### Task brief
Line by line, return the data exactly as shown.
***** Dataset entries *****
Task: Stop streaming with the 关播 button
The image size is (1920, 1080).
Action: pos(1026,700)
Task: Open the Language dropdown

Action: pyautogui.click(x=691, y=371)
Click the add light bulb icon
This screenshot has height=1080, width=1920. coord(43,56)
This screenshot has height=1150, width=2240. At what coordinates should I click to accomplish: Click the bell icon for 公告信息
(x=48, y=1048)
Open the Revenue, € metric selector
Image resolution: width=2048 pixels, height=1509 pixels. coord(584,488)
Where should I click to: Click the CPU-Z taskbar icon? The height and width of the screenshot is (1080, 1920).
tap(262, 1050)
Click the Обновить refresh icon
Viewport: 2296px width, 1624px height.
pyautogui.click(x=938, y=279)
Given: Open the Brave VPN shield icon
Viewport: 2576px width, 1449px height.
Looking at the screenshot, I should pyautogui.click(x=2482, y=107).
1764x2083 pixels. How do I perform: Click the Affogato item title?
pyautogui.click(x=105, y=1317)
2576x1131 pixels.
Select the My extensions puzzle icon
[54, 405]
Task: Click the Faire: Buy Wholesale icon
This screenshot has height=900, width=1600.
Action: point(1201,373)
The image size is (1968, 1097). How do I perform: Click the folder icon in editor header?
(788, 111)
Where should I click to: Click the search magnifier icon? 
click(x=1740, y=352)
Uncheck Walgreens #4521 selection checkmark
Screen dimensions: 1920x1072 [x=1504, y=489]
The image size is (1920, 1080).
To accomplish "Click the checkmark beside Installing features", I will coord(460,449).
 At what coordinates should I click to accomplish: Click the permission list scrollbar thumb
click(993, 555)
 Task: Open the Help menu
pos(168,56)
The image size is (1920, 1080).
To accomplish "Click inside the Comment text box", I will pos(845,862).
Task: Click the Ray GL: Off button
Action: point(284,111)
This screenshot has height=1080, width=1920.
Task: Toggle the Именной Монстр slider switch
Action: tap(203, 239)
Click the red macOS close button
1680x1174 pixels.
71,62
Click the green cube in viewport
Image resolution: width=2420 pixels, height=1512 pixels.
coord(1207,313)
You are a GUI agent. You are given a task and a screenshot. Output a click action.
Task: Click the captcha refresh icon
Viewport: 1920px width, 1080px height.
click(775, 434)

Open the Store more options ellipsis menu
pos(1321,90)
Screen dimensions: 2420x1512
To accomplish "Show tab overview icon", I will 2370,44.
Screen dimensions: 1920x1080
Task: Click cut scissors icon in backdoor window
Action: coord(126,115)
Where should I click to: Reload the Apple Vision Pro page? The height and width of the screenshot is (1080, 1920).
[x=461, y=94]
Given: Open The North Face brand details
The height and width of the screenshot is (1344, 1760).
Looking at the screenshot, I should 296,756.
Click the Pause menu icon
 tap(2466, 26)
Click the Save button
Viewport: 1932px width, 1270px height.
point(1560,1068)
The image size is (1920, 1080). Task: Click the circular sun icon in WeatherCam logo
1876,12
*****
### Answer to this task
Task: Stop streaming with the 关播 button
The image size is (1920, 1080).
Action: pos(1026,700)
Task: Open the Language dropdown

Action: pyautogui.click(x=691, y=371)
Click the add light bulb icon
This screenshot has height=1080, width=1920. coord(43,56)
This screenshot has height=1150, width=2240. At what coordinates should I click to accomplish: Click the bell icon for 公告信息
(x=48, y=1048)
Open the Revenue, € metric selector
Image resolution: width=2048 pixels, height=1509 pixels. coord(584,488)
Where should I click to: Click the CPU-Z taskbar icon? The height and width of the screenshot is (1080, 1920).
tap(262, 1050)
Click the Обновить refresh icon
Viewport: 2296px width, 1624px height.
pyautogui.click(x=938, y=279)
Given: Open the Brave VPN shield icon
Viewport: 2576px width, 1449px height.
Looking at the screenshot, I should pyautogui.click(x=2482, y=107).
1764x2083 pixels. How do I perform: Click the Affogato item title?
pyautogui.click(x=105, y=1317)
2576x1131 pixels.
Select the My extensions puzzle icon
[54, 405]
Task: Click the Faire: Buy Wholesale icon
This screenshot has height=900, width=1600.
Action: point(1201,373)
The image size is (1968, 1097). How do I perform: Click the folder icon in editor header?
(788, 111)
Where should I click to: Click the search magnifier icon? 
click(x=1740, y=352)
Uncheck Walgreens #4521 selection checkmark
Screen dimensions: 1920x1072 [x=1504, y=489]
The image size is (1920, 1080).
To accomplish "Click the checkmark beside Installing features", I will coord(460,449).
 At what coordinates should I click to accomplish: Click the permission list scrollbar thumb
click(993, 555)
 Task: Open the Help menu
pos(168,56)
The image size is (1920, 1080).
To accomplish "Click inside the Comment text box", I will pos(845,862).
Task: Click the Ray GL: Off button
Action: point(284,111)
This screenshot has height=1080, width=1920.
Task: Toggle the Именной Монстр slider switch
Action: tap(203, 239)
Click the red macOS close button
1680x1174 pixels.
71,62
Click the green cube in viewport
Image resolution: width=2420 pixels, height=1512 pixels.
coord(1207,313)
You are a GUI agent. You are given a task and a screenshot. Output a click action.
Task: Click the captcha refresh icon
Viewport: 1920px width, 1080px height.
click(775, 434)

Open the Store more options ellipsis menu
pos(1321,90)
Screen dimensions: 2420x1512
To accomplish "Show tab overview icon", I will 2370,44.
Screen dimensions: 1920x1080
Task: Click cut scissors icon in backdoor window
Action: coord(126,115)
Where should I click to: Reload the Apple Vision Pro page? The height and width of the screenshot is (1080, 1920).
[x=461, y=94]
Given: Open The North Face brand details
The height and width of the screenshot is (1344, 1760).
Looking at the screenshot, I should 296,756.
Click the Pause menu icon
 tap(2466, 26)
Click the Save button
Viewport: 1932px width, 1270px height.
point(1560,1068)
The image size is (1920, 1080). Task: Click the circular sun icon in WeatherCam logo
1876,12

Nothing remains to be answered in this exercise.